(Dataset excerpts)
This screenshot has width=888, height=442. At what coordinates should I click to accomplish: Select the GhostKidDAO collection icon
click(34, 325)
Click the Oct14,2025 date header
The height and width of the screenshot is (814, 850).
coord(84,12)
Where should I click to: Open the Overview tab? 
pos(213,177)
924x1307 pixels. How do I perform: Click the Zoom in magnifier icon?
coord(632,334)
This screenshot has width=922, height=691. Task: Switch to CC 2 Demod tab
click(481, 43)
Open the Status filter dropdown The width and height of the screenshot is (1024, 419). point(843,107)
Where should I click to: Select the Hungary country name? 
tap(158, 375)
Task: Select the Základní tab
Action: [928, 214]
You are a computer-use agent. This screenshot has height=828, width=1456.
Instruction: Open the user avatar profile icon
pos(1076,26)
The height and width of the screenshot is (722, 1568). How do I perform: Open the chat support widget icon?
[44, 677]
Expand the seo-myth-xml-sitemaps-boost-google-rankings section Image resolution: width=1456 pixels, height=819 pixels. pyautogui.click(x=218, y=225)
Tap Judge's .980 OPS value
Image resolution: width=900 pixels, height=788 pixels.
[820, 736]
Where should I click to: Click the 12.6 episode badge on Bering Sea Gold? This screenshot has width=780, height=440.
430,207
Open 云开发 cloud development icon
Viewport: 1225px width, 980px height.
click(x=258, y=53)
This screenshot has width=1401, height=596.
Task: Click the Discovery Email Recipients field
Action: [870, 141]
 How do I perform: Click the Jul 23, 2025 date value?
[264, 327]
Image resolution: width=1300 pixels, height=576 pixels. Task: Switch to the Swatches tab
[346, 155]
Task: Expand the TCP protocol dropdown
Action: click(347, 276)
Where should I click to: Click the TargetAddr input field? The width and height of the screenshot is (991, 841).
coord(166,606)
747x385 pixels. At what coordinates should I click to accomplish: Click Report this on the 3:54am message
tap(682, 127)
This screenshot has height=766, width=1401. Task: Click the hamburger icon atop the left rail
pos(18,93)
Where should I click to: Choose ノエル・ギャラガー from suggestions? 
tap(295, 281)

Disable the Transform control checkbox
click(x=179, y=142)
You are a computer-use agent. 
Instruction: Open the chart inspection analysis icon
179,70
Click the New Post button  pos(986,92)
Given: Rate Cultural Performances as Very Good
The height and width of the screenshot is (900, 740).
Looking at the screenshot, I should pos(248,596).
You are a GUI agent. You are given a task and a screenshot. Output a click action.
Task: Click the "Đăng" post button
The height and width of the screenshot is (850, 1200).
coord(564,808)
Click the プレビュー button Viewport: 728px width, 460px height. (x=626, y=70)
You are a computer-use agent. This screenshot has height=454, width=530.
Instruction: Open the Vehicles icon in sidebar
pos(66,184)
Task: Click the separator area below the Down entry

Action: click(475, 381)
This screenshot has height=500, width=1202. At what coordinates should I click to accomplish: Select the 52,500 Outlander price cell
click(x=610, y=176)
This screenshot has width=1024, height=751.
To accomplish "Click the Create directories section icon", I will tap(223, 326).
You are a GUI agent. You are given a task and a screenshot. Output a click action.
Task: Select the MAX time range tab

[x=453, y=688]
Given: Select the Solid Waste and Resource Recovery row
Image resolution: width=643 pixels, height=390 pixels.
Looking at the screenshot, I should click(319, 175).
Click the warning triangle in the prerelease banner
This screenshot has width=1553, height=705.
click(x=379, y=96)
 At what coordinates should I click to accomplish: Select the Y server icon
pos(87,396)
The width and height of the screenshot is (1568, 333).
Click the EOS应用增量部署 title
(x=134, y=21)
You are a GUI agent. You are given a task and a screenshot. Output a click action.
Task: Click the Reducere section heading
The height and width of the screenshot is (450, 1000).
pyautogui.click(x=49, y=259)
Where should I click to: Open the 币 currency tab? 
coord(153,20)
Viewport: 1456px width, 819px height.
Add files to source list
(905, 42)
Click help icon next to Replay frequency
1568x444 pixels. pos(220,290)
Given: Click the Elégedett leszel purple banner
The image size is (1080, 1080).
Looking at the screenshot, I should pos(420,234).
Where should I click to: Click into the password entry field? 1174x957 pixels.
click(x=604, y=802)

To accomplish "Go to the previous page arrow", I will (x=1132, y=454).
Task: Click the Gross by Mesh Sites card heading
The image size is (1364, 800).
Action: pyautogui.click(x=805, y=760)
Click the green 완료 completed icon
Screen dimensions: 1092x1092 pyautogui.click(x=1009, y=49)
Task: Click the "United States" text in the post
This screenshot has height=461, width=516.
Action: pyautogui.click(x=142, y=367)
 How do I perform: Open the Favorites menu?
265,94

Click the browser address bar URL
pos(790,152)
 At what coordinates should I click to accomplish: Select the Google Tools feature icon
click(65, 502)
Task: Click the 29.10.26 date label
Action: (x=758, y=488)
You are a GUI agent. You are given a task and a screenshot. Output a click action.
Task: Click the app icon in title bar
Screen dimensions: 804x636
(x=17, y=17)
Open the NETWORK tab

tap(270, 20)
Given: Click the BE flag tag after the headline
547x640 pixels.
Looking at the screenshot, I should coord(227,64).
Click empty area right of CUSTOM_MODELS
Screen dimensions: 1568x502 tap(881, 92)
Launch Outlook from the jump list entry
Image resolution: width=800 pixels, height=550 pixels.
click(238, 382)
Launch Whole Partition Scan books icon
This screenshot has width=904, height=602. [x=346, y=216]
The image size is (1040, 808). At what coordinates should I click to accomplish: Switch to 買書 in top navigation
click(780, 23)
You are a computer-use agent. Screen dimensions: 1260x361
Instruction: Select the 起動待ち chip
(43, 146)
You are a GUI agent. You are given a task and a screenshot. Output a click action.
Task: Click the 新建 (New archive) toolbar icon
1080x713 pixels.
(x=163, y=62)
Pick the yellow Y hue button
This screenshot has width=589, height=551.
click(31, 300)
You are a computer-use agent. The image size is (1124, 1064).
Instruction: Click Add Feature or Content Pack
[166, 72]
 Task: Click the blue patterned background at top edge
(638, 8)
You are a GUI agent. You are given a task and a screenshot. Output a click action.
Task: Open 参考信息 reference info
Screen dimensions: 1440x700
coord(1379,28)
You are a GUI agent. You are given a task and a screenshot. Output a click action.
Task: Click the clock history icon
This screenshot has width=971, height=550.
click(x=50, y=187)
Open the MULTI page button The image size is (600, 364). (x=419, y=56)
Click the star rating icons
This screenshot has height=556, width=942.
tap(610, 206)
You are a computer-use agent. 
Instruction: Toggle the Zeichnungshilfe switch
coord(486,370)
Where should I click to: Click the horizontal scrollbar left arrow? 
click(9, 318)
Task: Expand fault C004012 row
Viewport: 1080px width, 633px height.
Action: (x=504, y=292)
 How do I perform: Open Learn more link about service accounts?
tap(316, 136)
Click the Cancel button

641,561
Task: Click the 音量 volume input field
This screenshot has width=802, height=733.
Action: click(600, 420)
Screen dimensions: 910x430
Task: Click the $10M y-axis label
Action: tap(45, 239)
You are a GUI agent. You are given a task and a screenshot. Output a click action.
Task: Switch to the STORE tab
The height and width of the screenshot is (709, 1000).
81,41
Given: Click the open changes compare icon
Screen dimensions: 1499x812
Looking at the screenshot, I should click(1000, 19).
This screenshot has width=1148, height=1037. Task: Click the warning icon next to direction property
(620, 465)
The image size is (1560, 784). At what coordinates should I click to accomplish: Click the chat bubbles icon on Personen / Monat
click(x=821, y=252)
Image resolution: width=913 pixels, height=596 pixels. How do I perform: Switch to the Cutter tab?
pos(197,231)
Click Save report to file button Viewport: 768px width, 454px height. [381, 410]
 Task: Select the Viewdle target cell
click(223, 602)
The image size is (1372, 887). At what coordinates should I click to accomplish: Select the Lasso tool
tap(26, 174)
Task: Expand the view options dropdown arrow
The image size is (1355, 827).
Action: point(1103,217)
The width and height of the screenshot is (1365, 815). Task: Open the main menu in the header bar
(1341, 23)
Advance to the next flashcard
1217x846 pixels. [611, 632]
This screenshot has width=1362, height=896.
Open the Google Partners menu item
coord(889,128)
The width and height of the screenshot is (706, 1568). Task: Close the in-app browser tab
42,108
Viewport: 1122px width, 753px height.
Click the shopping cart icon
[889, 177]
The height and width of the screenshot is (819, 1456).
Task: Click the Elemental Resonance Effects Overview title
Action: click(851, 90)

TASK DETAILS:
Within the entries above, find each line where "will" appears; copy every one.

ANSWER FOR THE TASK:
To accomplish "Click the Create directories section icon", I will tap(223, 326).
To accomplish "Go to the previous page arrow", I will (x=1132, y=454).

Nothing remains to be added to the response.